Contact AlexB to find out how to "delouse" your Vista system.

 

[HookEm]

Alex,
Thank you for your response. However, I have already verified that the
limited user is ONLY a member of the Users user group (is NOT a member of the
Administrators user group). On a Windows Vista system, this user is allowed
to click the 'Change' button to launch the msiexec.exe installation process
(no problem), which runs the installation UI wizard (no problem), then they
can click the 'Modify' option to bring up the Custom Install dialog with the
optional features listed in an MSI SelectionTree control (no problem), they
can then disable an optional feature listed on the control (no problem), and
click the 'Next' button (no problem) to initiate the top level MSI action
Install (no problem).

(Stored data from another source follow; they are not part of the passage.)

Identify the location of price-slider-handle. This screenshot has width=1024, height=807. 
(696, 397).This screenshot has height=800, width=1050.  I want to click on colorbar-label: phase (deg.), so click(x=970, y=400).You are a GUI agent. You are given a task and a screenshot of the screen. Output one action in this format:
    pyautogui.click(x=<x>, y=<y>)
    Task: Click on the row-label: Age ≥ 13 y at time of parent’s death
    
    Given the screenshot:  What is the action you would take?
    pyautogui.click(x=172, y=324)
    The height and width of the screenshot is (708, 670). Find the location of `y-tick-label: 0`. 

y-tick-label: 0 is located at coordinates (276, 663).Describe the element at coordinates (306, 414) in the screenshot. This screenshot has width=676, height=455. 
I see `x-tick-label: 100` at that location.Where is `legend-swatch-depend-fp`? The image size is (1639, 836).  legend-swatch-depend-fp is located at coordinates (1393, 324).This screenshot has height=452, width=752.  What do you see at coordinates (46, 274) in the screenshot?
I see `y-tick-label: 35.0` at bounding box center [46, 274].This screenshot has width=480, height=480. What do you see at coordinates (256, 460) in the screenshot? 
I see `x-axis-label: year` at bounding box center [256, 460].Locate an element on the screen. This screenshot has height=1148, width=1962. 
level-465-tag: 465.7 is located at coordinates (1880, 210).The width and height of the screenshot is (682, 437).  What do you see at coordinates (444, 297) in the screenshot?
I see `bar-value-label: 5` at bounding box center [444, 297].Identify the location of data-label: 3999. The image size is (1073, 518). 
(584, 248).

The msiexec process then runs to completion without
prompting the user to elevate to Administrator (BIG PROBLEM).

As noted previously, this is different behavior from that seen on pre-Vista
systems, where a limited user (member of the Users user group ONLY) is not
allowed to modify a managed installation installed by an Administrator.

For my application, it is absolutely imperative that limited users NOT be
allowed to remove optional features installed by a privileged user (member of
the Administrators group).

So I'm assuming this is a UAC bug on Vista systems (happens on both Vista
Ultimate RTM and Windows Server 2008 RC1) unless someone can verify that is
the intended behavior and explain to me how to lock down the features of a
managed installation so that limited users cannot change the features
installed by an administrator (either by adding new features not installed by
the admin or by removing features installed by the admin).

I was hoping to get feedback from someone at Microsoft regarding this issue.
I may just have to open a support ticket directly.